1307 2011-11-03 21:09:37 terrytibbsASDF has joined
1308 2011-11-03 21:09:37 <gmaxwell> dgores: Yes, it's a feature that we currently do not use.
1309 2011-11-03 21:09:43 terrytibbsASDF has left ()
1310 2011-11-03 21:09:58 <gmaxwell> Its validated by the network, but the official client doesn't make use of it.
1311 2011-11-03 21:10:14 <dgores> Thanks.  How about... in general, what does IsFinal mean?
1312 2011-11-03 21:12:48 <gmaxwell> Part of the idea behind nlocktime was that locked transactions could be replaced... IsFinal is just the check that the replacement has passed (e.g. because the transaction is now unlocked)
1313 2011-11-03 21:13:19 <gmaxwell> If you're reading the code, keep in mind that just because e.g. nothing in the official bitcoin client sets nlocktime!=0 that doesn't mean that something else on the network couldn't.
1314 2011-11-03 21:13:31 <gmaxwell> So there is code to deal with that, and it's not dead code.
1315 2011-11-03 21:14:06 <dgores> you mean... a transaction could be replaced before the block has been generated?
1316 2011-11-03 21:15:09 <gmaxwell> dgores: Locked transactions (transactions with nlocktime!=0) could be replaced before their lock expires.
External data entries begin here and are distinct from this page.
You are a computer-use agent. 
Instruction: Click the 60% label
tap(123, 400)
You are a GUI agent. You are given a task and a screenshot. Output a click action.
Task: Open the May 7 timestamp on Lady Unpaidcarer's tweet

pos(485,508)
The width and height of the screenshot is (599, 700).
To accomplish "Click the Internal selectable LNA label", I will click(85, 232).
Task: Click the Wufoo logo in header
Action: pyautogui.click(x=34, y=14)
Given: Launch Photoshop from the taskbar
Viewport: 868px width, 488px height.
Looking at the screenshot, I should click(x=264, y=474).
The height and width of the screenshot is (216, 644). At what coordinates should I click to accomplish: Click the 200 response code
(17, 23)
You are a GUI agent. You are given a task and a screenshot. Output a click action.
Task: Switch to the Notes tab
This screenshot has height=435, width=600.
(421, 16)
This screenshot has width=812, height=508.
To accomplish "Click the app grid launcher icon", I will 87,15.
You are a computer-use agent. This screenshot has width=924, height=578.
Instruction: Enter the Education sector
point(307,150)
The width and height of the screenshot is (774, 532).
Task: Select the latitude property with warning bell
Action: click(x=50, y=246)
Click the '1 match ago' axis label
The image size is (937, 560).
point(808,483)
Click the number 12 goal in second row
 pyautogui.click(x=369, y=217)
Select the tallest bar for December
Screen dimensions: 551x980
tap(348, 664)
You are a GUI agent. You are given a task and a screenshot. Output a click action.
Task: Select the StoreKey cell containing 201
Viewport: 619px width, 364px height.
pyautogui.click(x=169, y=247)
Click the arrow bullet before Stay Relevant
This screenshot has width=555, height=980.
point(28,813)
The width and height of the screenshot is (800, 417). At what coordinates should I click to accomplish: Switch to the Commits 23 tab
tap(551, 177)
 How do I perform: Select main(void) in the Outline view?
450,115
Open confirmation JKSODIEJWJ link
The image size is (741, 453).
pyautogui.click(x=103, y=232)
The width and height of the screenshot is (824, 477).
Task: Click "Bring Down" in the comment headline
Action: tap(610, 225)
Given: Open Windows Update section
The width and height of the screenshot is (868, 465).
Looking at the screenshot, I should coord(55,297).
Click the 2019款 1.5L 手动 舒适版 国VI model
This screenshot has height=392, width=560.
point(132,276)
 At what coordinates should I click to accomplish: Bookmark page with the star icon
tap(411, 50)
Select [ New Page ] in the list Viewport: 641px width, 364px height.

1317 2011-11-03 21:15:35 <sipa> locked transactions are never included in blocks
1318 2011-11-03 21:15:42 <gmaxwell> (though the actual _replacement_ code doesn't exist IIRC, but nodes still can't mine non-final transactions)
1319 2011-11-03 21:15:55 <sipa> indeed
1320 2011-11-03 21:16:29 b4epoche has quit (Read error: Connection reset by peer)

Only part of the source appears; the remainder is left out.